### [WHAT YOU HAVE TO DO]
Copy the data exactly from the line that contains "Task: Go to previous PDF page arrow" through the line that contains "The width and height of the screenshot is (1136, 1064).", keeping both end lines and leaving out everything else.

### [EXERCISE INPUTS]
§ §
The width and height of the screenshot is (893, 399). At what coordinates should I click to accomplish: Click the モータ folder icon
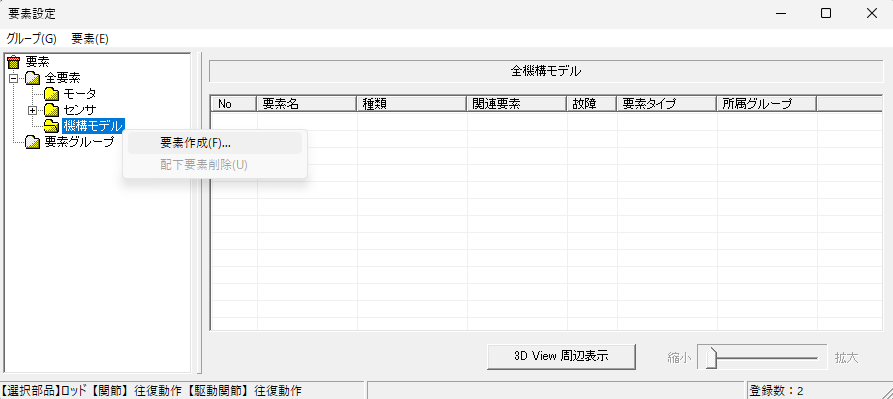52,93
§ §
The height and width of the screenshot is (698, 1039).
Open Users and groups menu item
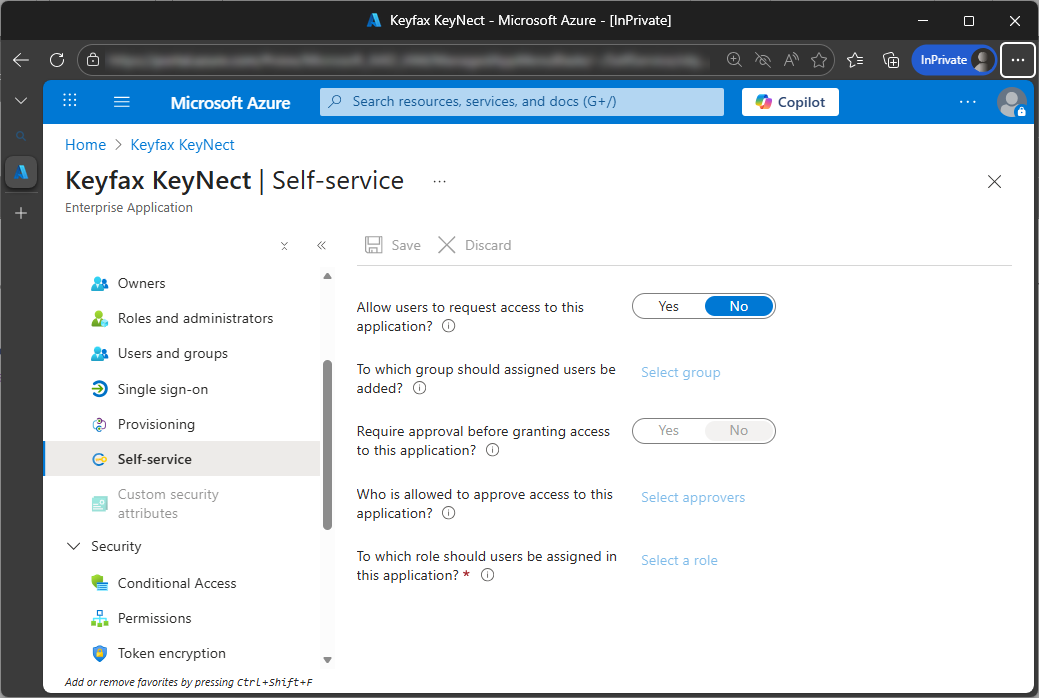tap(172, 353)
§ §
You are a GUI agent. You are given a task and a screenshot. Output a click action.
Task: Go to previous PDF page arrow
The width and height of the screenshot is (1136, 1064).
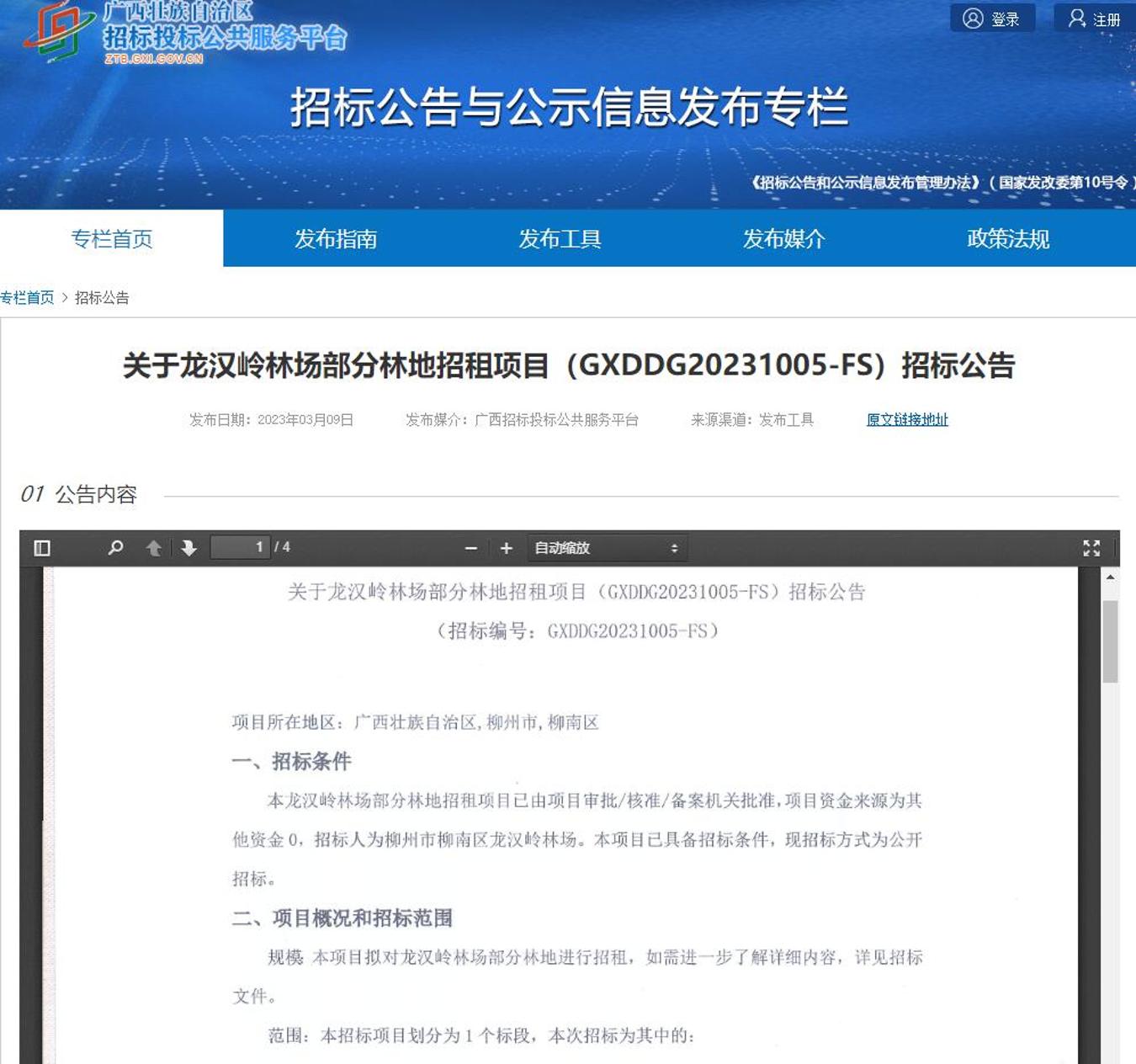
§ §
### [THE ANSWER]
Task: Go to previous PDF page arrow
The width and height of the screenshot is (1136, 1064).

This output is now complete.